Josephine se sonrió de nuevo, ahora con malicia, interrogando a su vecina con la mirada."¡Ay, niña! La temporada de ópera. Leo (y esto lo supe gracias a una pequeña charla informal que tuve con él, porque a mí no me gusta meterme en la vida de los demás. Eso crea relaciones que, aun siendo honestas, pueden ser luego malinterpretadas) es escenógrafo en La Ópera de Paris. Claro, no pude averiguar mucho en aquella ocasión; pero otra de esas tardes en las que lo esperaba pensando en que a la misma hora hubiese llegado Pierre si viviera abrí -sin darme cuenta, lo confieso, tan absorta estaba en los productos de mi imaginación- la puerta, y entonces lo vi. Subía las escaleras agobiado por el peso de sus bastidores, de sus telas y botes de pintura que (parece mentira) siendo una persona tan importante nadie le ayuda a cargarlos, y eso le dije; se lo dije cuando tropezó luego que me vio. Supongo que no esperaba encontrarme ahí parada en la puerta, y yo ¡por supuesto que no esperaba verlo tampoco a él! ¡Si yo al que estaba esperando era a mi Pierre! Y por eso creo que nos asustamos el uno al otro. Hubiera sido gracioso, digo, de no ser porque aquél dio en el suelo con todo y su aparatoso cargamento, haciendo un estruendo de cien mil demonios. Pobre. Como pude –sabes, niña, que no puedo mucho- me acerqué y le ayudé para que arrimara todo eso a la pared del descanso, que ya podríamos ir subiendo todo, poco a poco y en su momento. Entonces Leo me dijo que no, que estaba a mitad de la temporada y necesitaba preparar yo no sé qué maqueta, o pintura o algo; pero era tal su aspecto de Ecce Homo, todo mugroso, sudoroso y manchado de pintura; con esa barba de días y la mirada perdida del que no ha comido, que le dije: no. De ninguna manera; que después podría ir en busca del tiempo perdido si quería, pero en ese momento se iba conmigo a tomar un poco de café y a probar unas galletitas las cuales, presa de la nostalgia, confieso también eso, acababa de sacar del horno. Por cierto, hija, me quedaron algunas por si quieres probarlas”.

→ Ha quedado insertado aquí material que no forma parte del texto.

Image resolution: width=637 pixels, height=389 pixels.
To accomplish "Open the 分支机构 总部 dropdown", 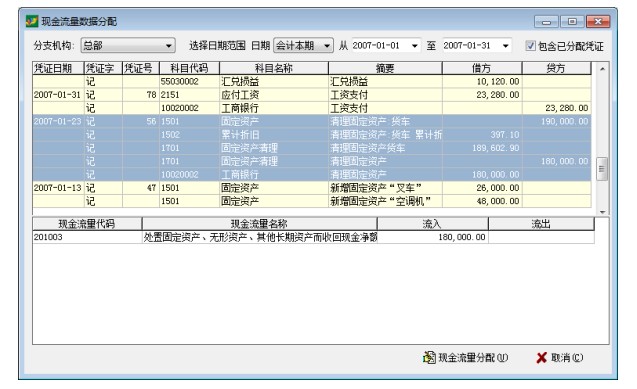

“Claro que sí, madame; me encantaría”.
“En fin. Él no es una persona difícil de convencer. Es manso como un niño, y se comió las galletas como si llevara años de no ver una, el pobrecito. Desde entonces no pasa día en que no le deje, frente a la puerta, un pequeño bocadillo. No puedo evitarlo, hija. Yo se que el asunto se presta para que la gente diga cantidad de cosas...”
“Madame –la interrumpió Josephine-, no encuentro nada de malo en su generosidad. Es hermoso ver a un ser humano preocuparse por sus semejantes”.
“Sí, hija; será lo que tú quieras, pero a mí me preocupa no saber nada del hombre en tres días. Es más, estoy segura de que le ha pasado algo. He tocado en su apartamento, pero nadie responde, y solamente me queda pedirte que me acompañes para entrar y asegurarme de que no se ha muerto en su cama, o que no le ha dado un ataque, o alguna de esas cosas espantosas que nos pasan a los viejos cuando vivimos solos”.
“Madame; Leo no está tan viejo, ni usted tampoco”.
“¡Ay, hija; ¿Qué sabes tú? Además –y aquí la Collard bajó de nuevo la voz- siento que Leo está ahí dentro. No me preguntes cómo, pero puedo sentir su presencia ahí. Seguramente está en problemas. Eso, o ha muerto solitario como alguna vez moriré yo. ¡La idea me aterroriza, me saca de quicio! Por favor, Josephine, ¡acompáñame! No sé qué es lo que voy a encontrar ahí. Tengo miedo, mucho miedo, pero no puedo quedarme aquí parada, sin hacer nada”.
Afuera, en la Rue Saint Etienne, había comenzado a llover.